At first glance, a post about a trip to an air force museum might not seem to be completely in keeping with the day after Thanksgiving. However, for me it is; as it encompasses several things I am very grateful for: airplanes, military history, and WWII subjects.
The National Air Force Museum’s interior was very impressive, and the exterior only added to my sense of awe. Although they were just sitting outside on the lawn, the aircraft were beautiful and amazing; and all amongst them were pathways lined with memorial stones. These stones commemorated the service and sacrifices of various units and squadrons, which was touching and appropriate.
A view of the museum’s “aircraft park”. In all, it features around twenty aircraft
A lot of the aircraft were without engines, and many were peeling and rusting. Consequently, the aircraft park had a rather sombre feel to it, and to me it whispered of long-lost glory and forgotten triumphs. That reminded me of World War II in general- since I often feel that the contributions made by both certain countries and individuals are overlooked and forgotten, especially by members of my generation. Still, I’d rather see aging aircraft at a museum like this one than lined up in rows in the Arizona desert. At least this way, they are being honoured.

☆ ☆ ☆ ☆ ☆

**TASKS AND EXERCISES**.
1 – How many aircraft does the aircraft park have, according to the museum post?
2 – Print everything in the museum post from "The National Air" down to "touching and appropriate.".
3 – Shorten the paragraph of the museum post that begins "A lot of the aircraft were without engines" while keeping its main facts.

**GIVEN DATA**.
☆ ☆ ☆ ☆ ☆

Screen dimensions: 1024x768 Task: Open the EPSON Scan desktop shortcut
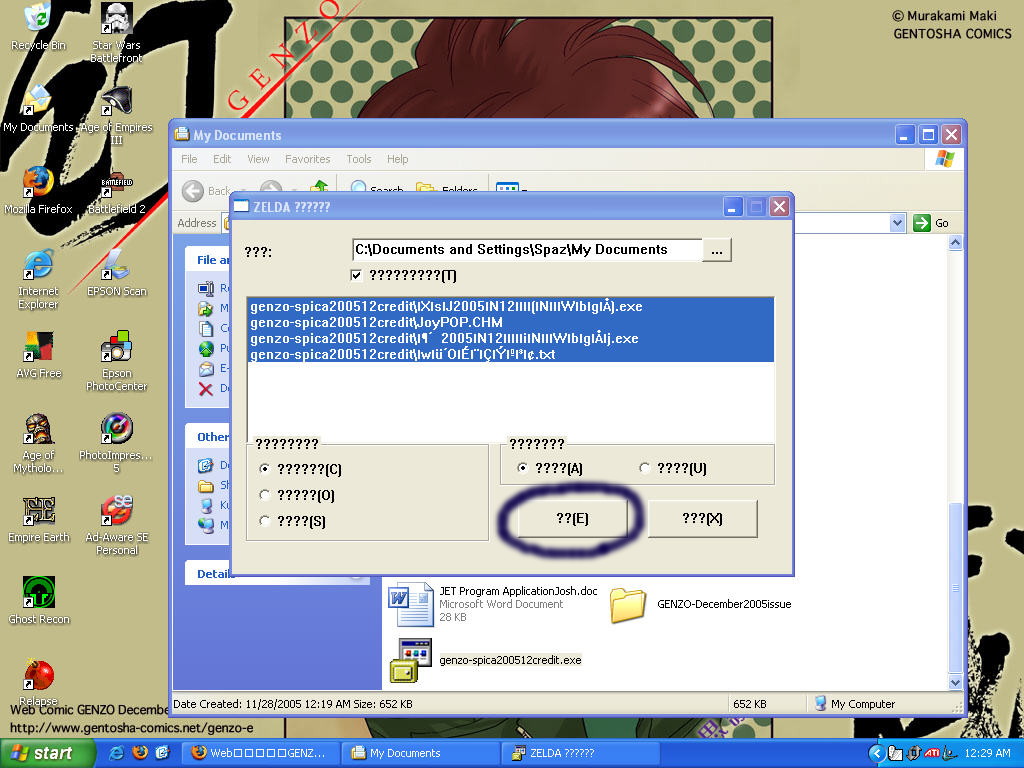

☆ ☆ ☆ ☆ ☆

**ANSWERS FOR THIS EXERCISE**.
1 – Around twenty.

2 –
The National Air Force Museum’s interior was very impressive, and the exterior only added to my sense of awe. Although they were just sitting outside on the lawn, the aircraft were beautiful and amazing; and all amongst them were pathways lined with memorial stones. These stones commemorated the service and sacrifices of various units and squadrons, which was touching and appropriate.

3 – Many of the aircraft lacked engines and were peeling and rusting, so the aircraft park felt sombre, hinting at long-lost glory and forgotten triumphs. It reminded me of World War II, since I often feel the contributions of certain countries and individuals are forgotten, especially by my generation. Still, I'd rather see aging aircraft honored at a museum like this than lined up in the Arizona desert.